= DOCUMENT TEXT =
______

Item 8.01. Other Events.

 

Supplements to Definitive Proxy Statement

 

The Company held a special meeting on June 28, 2022 (the “Special Meeting”) at which the Company’s stockholders met to consider and approve the Business Combination and the other matters described in the Company’s definitive proxy statement filed with the SEC and distributed to the stockholders on June 10, 2022 (the “June Proxy Statement”). As previously disclosed, all matters presented at the Special Meeting were approved by the Company’s stockholders. The Company initially intended to close the Business Combination immediately following such approval; however, the closing of the Business Combination was delayed due to the ongoing review of the Company’s listing application by the Listing Qualifications Staff of the Nasdaq Stock Market (the “Listing Qualifications Staff”).

 

The Company currently anticipates closing the Business Combination by September 28, 2022. Because of the delay between the Special Meeting and the anticipated closing date, and in connection with certain revised disclosures set forth herein, the Company has determined to allow its public stockholders to request that the Company redeem their shares of Class A Common Stock for cash in accordance with the Company’s Amended and Restated Certificate of Incorporation. Please see “Additional Redemption Rights” below for more information.

______

= TO BE DONE =
**1.** Reproduce the Business Combination filing word for word, starting with "The Company currently" and going on through "for more information.".
**2.** Extend the Business Combination filing, picking up right after its final sentence.
The entries are separate material, unrelated to the Business Combination filing.

= INFORMATION SUPPLIED =

______

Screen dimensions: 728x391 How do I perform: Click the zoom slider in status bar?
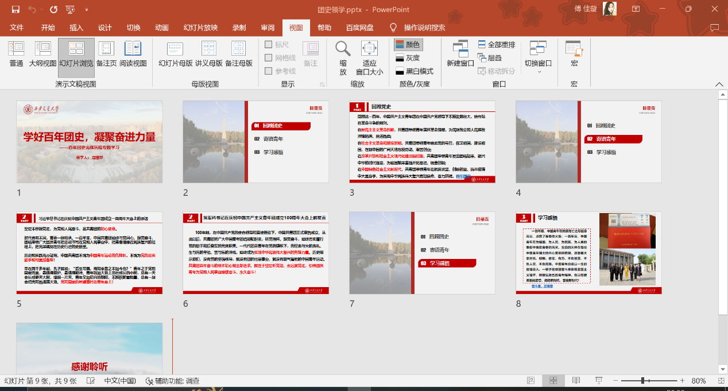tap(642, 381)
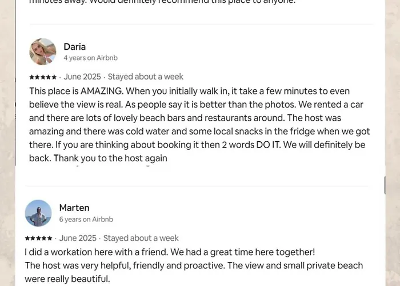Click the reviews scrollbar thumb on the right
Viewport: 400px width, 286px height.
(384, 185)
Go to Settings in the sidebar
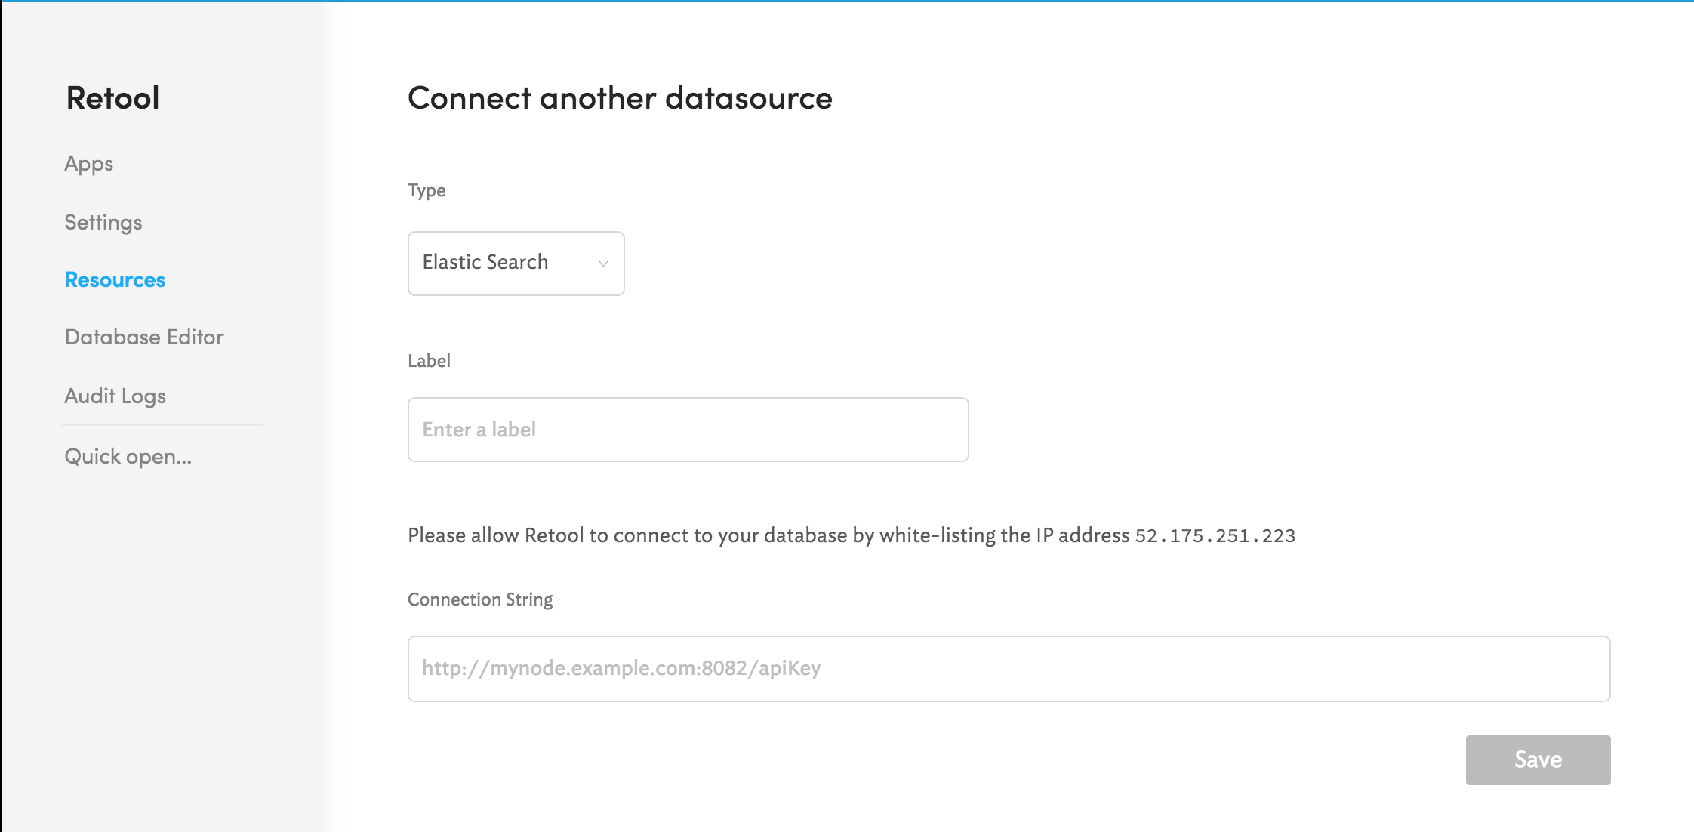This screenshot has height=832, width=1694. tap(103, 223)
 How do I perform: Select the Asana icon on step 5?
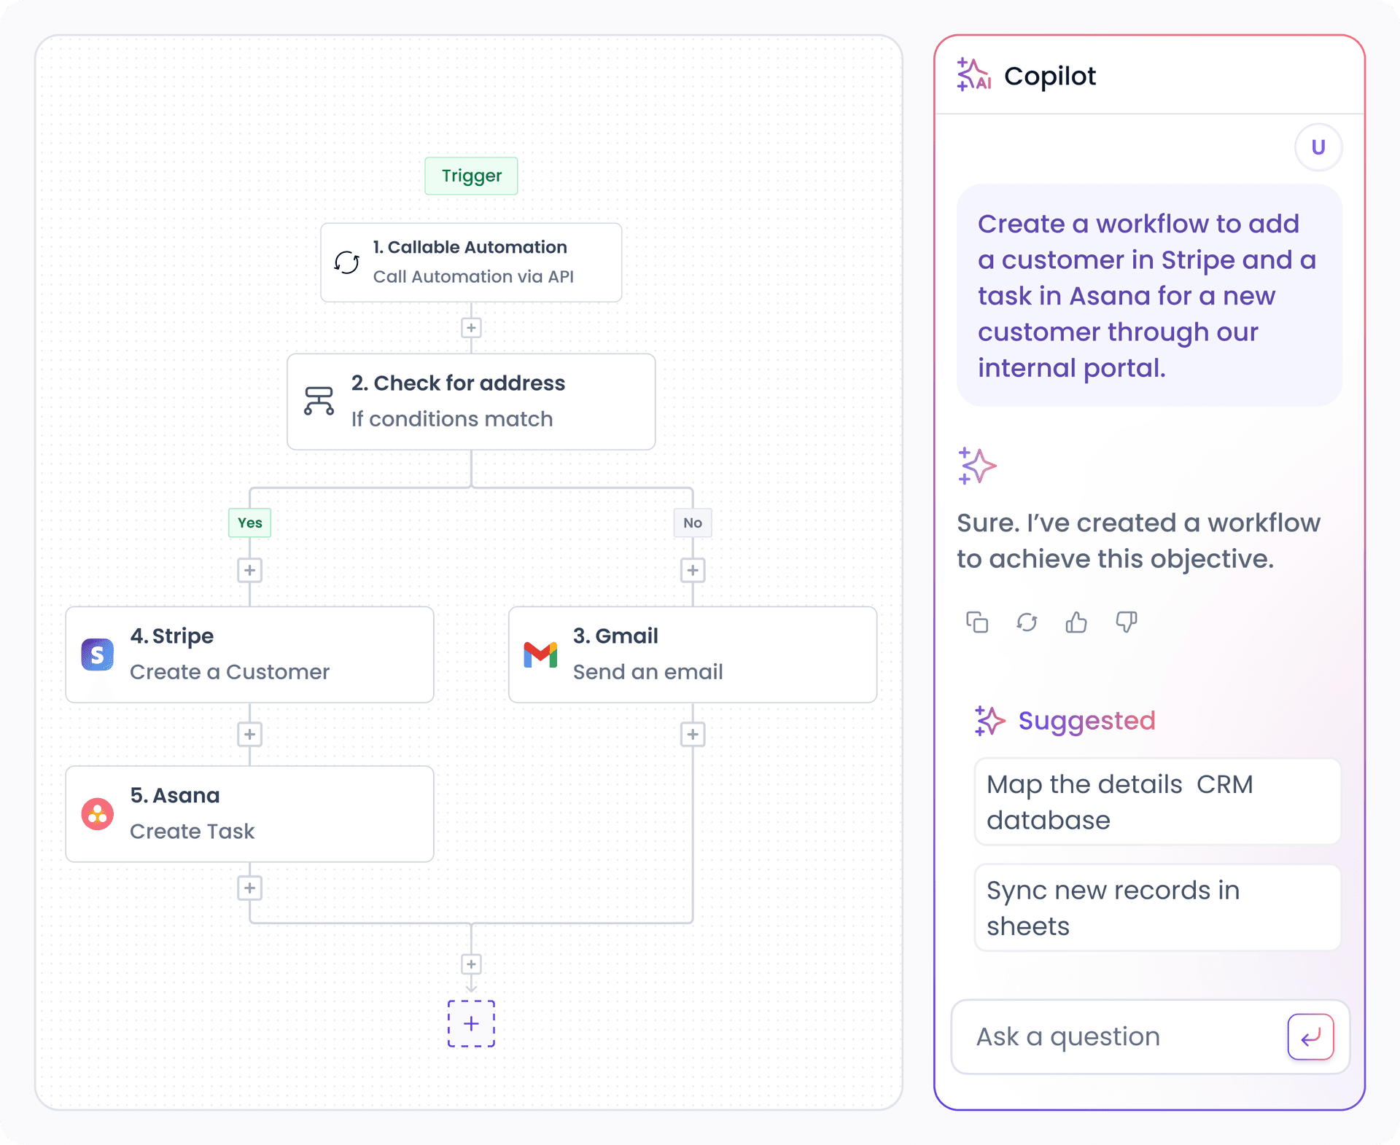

______

= RESULTS OF THE EXERCISE =
**1.**
The Company currently anticipates closing the Business Combination by September 28, 2022. Because of the delay between the Special Meeting and the anticipated closing date, and in connection with certain revised disclosures set forth herein, the Company has determined to allow its public stockholders to request that the Company redeem their shares of Class A Common Stock for cash in accordance with the Company’s Amended and Restated Certificate of Incorporation. Please see “Additional Redemption Rights” below for more information.

**2.**
In conjunction with the Company’s discussions with the Listing Qualifications Staff, the Company and the Target have revised certain sections of the June Proxy Statement to clarify certain aspects of the business of the Target. While the Company believes that the disclosures currently set forth in the June Proxy Statement comply fully with applicable law and regulations, to avoid any further delay to the closing of the Business Combination, the Company has determined to voluntarily supplement the June Proxy Statement with the supplemental disclosures attached hereto as Exhibits 99.2, 99.4, and 99.6 (the “Supplemental Disclosures”). Nothing in the Supplemental Disclosures shall be deemed an admission of the legal necessity or materiality under applicable law of any of the disclosures set forth herein. The Company is not resoliciting any votes or proxies from its stockholders.

 

The Supplemental Disclosures should be read in conjunction with the June Proxy Statement, which should be read in their entirety. All page references are to pages in the June Proxy Statement, and capitalized terms used therein, unless otherwise defined, have the meanings set forth in the June Proxy Statement. The June Proxy Statement is hereby supplemented by the Supplemental Disclosures (and, as so supplemented, is referred to herein as the “Amended Proxy Statement”) as follows:

 

The “Risk Factors” section of the June Proxy Statement beginning on page 64 of the June Proxy Statement is hereby deleted and replaced in its entirety by the revised “Risk Factors” section included as Exhibit 99.2 hereto. A redline comparison of the revised “Risk Factors” section as compared to the version in the June Proxy Statement is included as Exhibit 99.3 hereto.

 

The “Business of Safe Harbor Financial” section of the June Proxy Statement beginning on page 162 of the June Proxy Statement is hereby deleted and replaced in its entirety by the revised “Business of Safe Harbor Financial” section included as Exhibit 99.4 hereto. A redline comparison of the revised “Business of Safe Harbor Financial” section as compared to the version in the June Proxy Statement is included as Exhibit 99.5 hereto.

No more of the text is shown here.